The spire rose from the dead city like a bone from a grave.
Blaine walked beside the remnant Originator through streets that had not seen footsteps in millennia. The buildings around them were crumbling, their spiral script faded to faint scars on pale stone. The silence here was not the void's hungry absence — it was the quiet of exhaustion. Of a people who had been fighting so long they had forgotten what peace felt like.
They held. Without hope of reinforcement, without knowing if the wound still bled. They just held.
The remnant walked in silence. Its void-stained hands trembled occasionally — not from weakness, but from the constant, grinding effort of resisting the echoes that still pulled at its mind. The silence's influence had seeped into this layer over millennia, saturating the stone, the air, the very fabric of the place. The wound was sealed, but the poison remained.
"The Sanctum is ahead," the remnant said. Its voice was dry, cracked. "The strongest of us gather there. The ones who can still fight. The ones who can still remember."
"How many?"
"Fewer than there were. More than we deserve." It paused at the base of the spire. "My name was Oran, once. Before the silence. I was a builder. I laid the first stones of the capital. Now I am only a remnant. But I am still here."

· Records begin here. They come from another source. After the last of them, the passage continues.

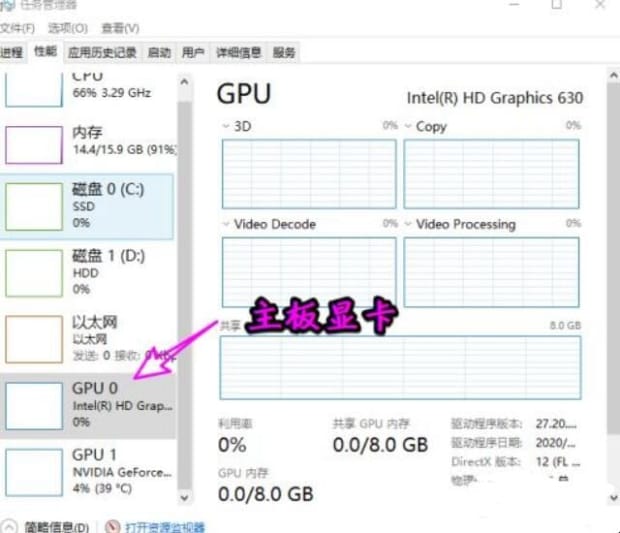Click the 简略信息 collapse arrow icon
This screenshot has height=533, width=620.
tap(9, 527)
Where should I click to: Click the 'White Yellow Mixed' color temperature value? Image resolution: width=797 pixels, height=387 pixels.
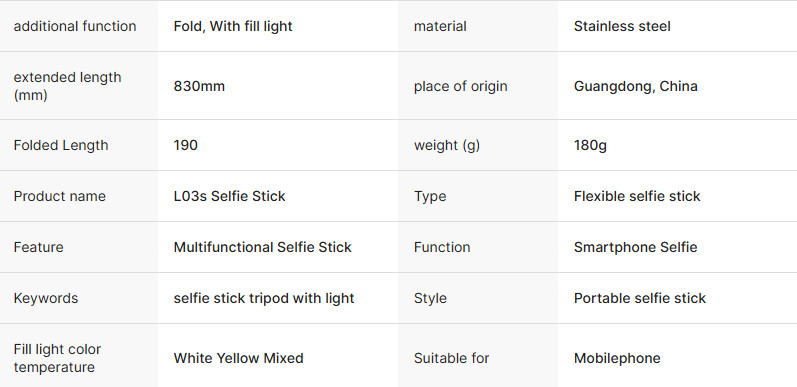pos(238,358)
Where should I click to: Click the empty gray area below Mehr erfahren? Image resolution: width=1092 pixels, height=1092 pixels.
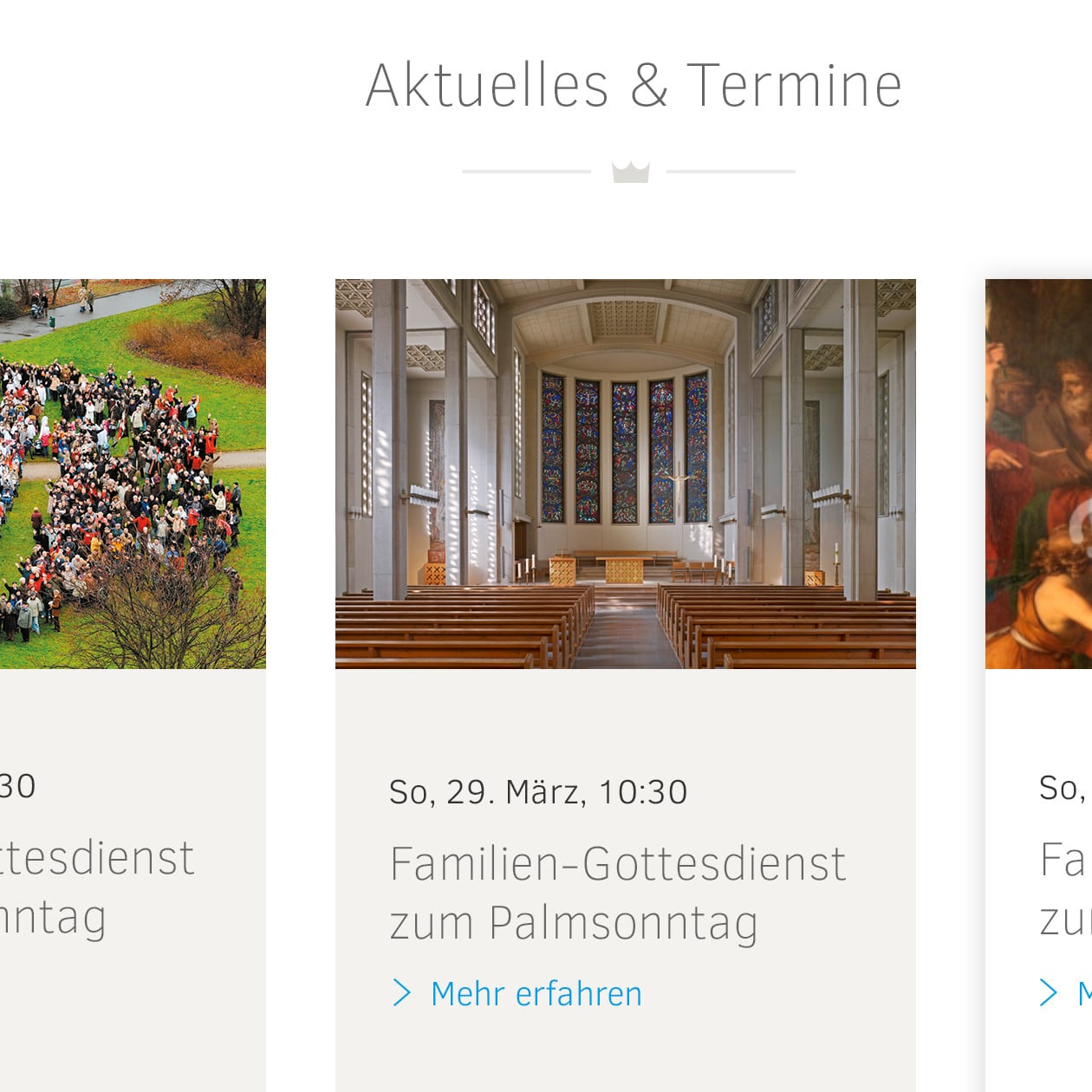625,1053
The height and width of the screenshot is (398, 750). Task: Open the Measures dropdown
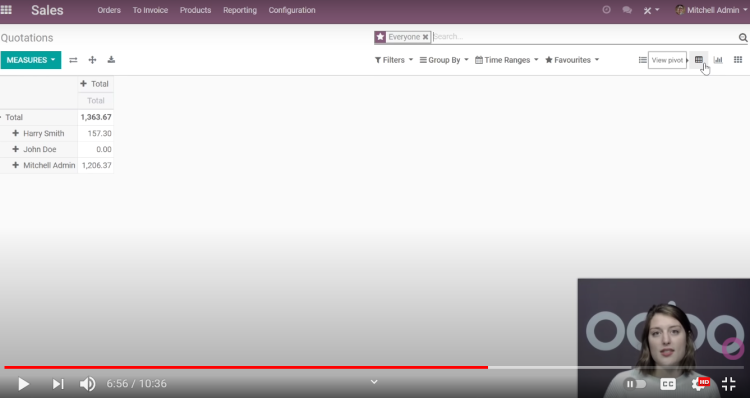[31, 60]
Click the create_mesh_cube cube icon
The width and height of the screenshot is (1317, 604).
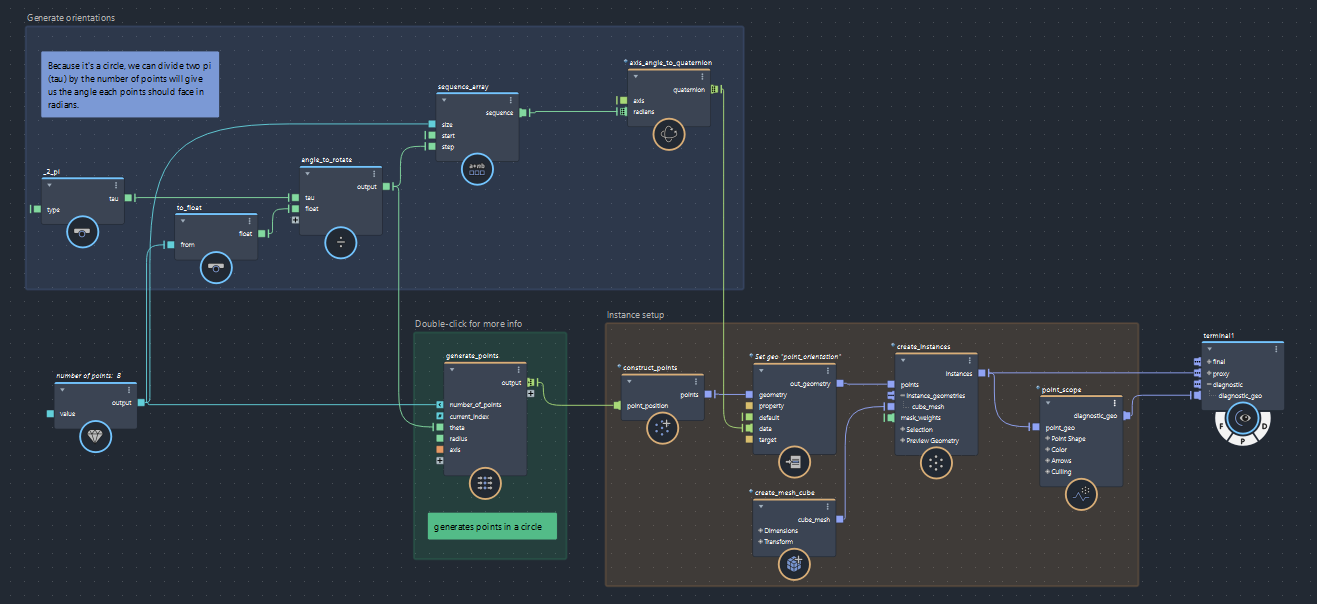(794, 563)
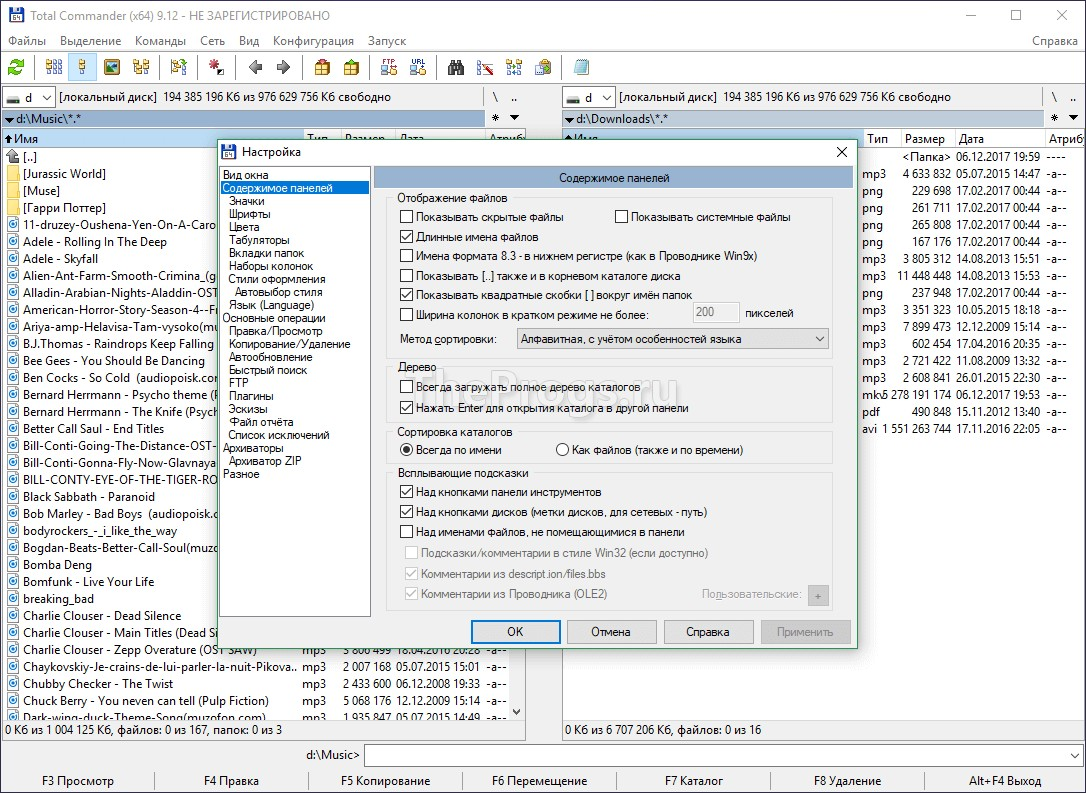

Blaine looked at the ancient Originator — the cracked stone body, the dim silver eyes, the hands that had built monuments and were now stained with void. "You're still Oran. The name doesn't fade unless you let it."
Oran was silent for a long moment. Then it inclined its head. "Perhaps. Come. The Sanctum doors are sealed, but they will open for the Proven."
They ascended the spire's outer stair. The steps were worn, grooved by millennia of feet that had climbed to fight and descended to die. Void Sense painted the interior ahead — clustered energy signatures, dozens of them, some stable and bright, others flickering on the edge of dissolution.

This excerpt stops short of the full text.